# Exercise objective
Recast part of the listing below as a Markdown table with two columns, Row (a running number) and Line (the line itself). Start with the line containing "What do you see at coordinates (318, 391)", continue through the line containing "pyautogui.click(x=234, y=64)", and leave out any blank lines.

-- Data records follows --

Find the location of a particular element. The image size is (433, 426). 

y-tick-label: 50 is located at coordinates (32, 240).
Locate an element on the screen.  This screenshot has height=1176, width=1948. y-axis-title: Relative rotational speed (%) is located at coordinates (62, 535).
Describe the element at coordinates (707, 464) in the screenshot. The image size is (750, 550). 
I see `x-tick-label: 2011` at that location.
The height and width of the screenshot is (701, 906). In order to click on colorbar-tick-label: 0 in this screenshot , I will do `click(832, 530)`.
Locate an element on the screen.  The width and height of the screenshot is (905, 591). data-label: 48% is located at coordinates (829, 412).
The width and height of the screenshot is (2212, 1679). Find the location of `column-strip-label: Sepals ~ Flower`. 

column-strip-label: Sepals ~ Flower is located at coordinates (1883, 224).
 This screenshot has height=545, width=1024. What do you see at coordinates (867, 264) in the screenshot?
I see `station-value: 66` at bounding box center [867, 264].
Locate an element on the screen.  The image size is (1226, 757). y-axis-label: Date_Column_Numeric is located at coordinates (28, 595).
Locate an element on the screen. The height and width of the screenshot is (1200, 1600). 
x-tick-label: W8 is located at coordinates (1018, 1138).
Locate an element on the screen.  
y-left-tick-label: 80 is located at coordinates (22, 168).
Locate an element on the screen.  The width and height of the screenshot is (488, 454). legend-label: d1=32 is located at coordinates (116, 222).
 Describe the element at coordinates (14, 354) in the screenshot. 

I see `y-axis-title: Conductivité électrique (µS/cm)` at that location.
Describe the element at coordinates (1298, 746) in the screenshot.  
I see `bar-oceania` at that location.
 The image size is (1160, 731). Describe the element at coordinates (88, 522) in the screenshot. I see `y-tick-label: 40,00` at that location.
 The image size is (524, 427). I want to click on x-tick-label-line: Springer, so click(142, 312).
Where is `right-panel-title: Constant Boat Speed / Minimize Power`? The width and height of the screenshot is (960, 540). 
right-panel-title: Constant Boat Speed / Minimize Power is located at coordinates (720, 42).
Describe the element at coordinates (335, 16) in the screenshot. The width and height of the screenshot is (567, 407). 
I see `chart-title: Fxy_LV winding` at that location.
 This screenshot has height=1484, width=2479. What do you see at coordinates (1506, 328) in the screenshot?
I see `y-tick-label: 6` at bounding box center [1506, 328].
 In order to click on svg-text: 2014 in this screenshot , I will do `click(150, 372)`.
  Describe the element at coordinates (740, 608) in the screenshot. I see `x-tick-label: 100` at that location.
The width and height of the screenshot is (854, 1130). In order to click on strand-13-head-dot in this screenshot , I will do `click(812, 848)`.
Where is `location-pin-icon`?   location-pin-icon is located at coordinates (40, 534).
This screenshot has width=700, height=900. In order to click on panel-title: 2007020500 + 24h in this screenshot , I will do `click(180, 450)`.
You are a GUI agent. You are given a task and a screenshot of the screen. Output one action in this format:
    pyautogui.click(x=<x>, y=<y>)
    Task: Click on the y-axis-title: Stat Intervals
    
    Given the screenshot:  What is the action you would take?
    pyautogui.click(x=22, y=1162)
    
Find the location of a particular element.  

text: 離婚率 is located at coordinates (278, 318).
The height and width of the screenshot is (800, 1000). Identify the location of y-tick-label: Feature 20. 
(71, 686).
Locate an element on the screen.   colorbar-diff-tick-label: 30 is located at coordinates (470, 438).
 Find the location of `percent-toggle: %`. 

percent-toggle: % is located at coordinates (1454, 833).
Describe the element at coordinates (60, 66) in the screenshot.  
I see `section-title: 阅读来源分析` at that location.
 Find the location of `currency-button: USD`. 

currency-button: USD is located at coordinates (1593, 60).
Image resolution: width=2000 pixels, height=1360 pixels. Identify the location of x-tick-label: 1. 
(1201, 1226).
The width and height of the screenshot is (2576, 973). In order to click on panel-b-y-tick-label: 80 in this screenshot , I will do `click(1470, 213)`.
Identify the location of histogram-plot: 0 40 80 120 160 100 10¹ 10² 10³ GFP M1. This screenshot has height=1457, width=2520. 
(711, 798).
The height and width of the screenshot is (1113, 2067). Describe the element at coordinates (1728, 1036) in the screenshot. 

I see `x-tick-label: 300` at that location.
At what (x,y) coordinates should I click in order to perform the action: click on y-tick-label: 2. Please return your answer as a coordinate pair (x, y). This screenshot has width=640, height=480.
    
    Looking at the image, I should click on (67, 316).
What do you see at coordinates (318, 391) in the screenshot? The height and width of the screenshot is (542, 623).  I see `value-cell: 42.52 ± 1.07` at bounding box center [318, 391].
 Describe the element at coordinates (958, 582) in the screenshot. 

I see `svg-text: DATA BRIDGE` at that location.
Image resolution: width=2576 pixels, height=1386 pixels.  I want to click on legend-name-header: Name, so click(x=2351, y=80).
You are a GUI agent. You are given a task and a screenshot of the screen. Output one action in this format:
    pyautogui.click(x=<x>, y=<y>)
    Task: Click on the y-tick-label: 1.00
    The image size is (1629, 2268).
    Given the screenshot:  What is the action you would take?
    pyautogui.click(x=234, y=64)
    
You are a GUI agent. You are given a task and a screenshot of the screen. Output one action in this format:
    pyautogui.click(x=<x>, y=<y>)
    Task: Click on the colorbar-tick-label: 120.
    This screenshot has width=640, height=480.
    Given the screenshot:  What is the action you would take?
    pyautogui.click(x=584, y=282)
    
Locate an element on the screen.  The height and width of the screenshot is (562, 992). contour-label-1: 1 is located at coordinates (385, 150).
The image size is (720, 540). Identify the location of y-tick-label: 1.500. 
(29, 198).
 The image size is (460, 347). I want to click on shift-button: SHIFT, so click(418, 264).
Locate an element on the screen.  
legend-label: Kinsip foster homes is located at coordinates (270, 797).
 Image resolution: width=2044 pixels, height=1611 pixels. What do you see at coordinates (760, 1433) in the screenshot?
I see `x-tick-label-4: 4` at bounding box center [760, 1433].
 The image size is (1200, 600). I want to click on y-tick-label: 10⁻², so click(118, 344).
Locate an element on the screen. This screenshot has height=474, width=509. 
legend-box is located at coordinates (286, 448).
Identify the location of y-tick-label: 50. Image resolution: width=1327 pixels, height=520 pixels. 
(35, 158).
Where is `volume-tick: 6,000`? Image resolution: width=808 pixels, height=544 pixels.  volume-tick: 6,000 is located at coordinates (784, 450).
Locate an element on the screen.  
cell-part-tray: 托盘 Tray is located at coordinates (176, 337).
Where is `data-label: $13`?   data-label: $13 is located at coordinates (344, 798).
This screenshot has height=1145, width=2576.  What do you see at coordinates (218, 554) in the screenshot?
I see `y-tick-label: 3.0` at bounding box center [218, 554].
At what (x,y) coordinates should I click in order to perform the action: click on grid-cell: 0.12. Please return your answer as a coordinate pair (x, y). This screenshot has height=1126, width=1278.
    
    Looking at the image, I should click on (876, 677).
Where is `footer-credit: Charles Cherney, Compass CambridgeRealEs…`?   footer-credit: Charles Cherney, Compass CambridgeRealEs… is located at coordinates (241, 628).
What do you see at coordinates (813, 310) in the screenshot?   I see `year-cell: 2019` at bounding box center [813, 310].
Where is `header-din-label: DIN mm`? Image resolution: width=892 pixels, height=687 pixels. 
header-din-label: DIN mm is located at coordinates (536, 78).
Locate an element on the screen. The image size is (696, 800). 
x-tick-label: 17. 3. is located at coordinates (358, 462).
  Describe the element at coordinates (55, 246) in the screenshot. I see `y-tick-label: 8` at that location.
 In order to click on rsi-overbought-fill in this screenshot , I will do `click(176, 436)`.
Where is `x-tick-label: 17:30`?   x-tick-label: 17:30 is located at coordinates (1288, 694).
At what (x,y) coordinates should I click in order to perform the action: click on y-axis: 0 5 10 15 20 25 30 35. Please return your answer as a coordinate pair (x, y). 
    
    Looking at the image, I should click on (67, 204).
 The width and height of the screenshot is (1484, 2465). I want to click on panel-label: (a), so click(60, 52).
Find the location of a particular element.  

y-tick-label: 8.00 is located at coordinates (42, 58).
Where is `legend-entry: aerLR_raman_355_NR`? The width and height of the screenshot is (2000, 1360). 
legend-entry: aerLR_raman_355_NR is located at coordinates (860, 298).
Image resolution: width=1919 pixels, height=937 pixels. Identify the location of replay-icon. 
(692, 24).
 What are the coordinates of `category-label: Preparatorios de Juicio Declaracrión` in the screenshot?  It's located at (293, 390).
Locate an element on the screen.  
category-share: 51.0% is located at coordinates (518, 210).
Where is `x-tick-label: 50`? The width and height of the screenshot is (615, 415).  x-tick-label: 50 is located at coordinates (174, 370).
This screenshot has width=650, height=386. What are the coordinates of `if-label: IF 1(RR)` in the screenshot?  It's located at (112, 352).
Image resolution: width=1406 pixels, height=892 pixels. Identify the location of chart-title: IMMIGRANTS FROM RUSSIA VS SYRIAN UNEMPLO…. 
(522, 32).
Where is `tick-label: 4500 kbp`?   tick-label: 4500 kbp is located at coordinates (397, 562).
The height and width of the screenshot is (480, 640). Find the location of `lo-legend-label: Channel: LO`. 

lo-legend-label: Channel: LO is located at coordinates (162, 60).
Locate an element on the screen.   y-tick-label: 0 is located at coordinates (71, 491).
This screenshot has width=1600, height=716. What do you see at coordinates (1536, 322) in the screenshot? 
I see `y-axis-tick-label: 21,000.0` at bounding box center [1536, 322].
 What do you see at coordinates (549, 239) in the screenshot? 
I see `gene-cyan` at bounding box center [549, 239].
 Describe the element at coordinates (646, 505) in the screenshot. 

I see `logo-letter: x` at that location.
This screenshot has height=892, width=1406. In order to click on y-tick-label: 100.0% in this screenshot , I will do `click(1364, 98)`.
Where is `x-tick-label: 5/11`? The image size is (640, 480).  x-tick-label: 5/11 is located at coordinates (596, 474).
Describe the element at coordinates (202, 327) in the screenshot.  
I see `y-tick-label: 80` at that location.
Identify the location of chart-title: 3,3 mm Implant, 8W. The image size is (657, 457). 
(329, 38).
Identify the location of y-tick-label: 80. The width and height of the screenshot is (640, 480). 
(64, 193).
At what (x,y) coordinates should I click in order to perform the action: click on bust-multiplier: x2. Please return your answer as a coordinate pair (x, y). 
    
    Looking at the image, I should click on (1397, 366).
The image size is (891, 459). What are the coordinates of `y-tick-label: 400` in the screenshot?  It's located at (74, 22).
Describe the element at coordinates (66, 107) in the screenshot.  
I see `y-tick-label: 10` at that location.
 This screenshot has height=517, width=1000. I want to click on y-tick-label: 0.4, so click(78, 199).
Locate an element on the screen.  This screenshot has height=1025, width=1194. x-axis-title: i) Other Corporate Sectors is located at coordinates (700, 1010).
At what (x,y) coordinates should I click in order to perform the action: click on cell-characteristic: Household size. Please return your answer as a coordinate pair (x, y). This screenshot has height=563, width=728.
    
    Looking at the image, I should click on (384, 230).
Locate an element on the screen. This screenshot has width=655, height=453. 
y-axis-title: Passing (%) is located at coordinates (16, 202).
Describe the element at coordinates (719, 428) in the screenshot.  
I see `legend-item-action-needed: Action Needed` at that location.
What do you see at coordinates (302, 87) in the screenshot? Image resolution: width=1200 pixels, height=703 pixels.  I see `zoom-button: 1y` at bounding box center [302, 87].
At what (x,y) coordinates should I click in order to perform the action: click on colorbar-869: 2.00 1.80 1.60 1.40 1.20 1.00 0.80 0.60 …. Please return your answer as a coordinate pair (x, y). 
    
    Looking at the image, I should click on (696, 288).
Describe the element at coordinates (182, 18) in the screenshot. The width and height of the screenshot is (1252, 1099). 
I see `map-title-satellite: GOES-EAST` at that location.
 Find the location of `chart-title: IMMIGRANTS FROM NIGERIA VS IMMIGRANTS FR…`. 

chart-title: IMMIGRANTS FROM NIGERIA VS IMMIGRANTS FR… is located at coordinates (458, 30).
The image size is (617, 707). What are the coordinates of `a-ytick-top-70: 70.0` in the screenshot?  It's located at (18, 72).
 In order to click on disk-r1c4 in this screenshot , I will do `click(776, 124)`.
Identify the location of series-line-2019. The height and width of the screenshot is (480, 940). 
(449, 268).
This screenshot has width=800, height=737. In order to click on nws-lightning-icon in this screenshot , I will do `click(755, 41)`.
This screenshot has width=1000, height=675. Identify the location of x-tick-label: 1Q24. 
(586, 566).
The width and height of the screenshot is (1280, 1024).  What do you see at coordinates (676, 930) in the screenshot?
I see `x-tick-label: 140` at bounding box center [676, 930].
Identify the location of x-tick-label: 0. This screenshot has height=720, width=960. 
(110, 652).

-- Data records concluded --

# Expected answer
| Row | Line |
|---|---|
| 1 | What do you see at coordinates (318, 391) in the screenshot? The height and width of the screenshot is (542, 623).  I see `value-cell: 42.52 ± 1.07` at bounding box center [318, 391]. |
| 2 |  Describe the element at coordinates (958, 582) in the screenshot.  |
| 3 | I see `svg-text: DATA BRIDGE` at that location. |
| 4 | Image resolution: width=2576 pixels, height=1386 pixels.  I want to click on legend-name-header: Name, so click(x=2351, y=80). |
| 5 | You are a GUI agent. You are given a task and a screenshot of the screen. Output one action in this format: |
| 6 |     pyautogui.click(x=<x>, y=<y>) |
| 7 |     Task: Click on the y-tick-label: 1.00 |
| 8 |     The image size is (1629, 2268). |
| 9 |     Given the screenshot:  What is the action you would take? |
| 10 |     pyautogui.click(x=234, y=64) |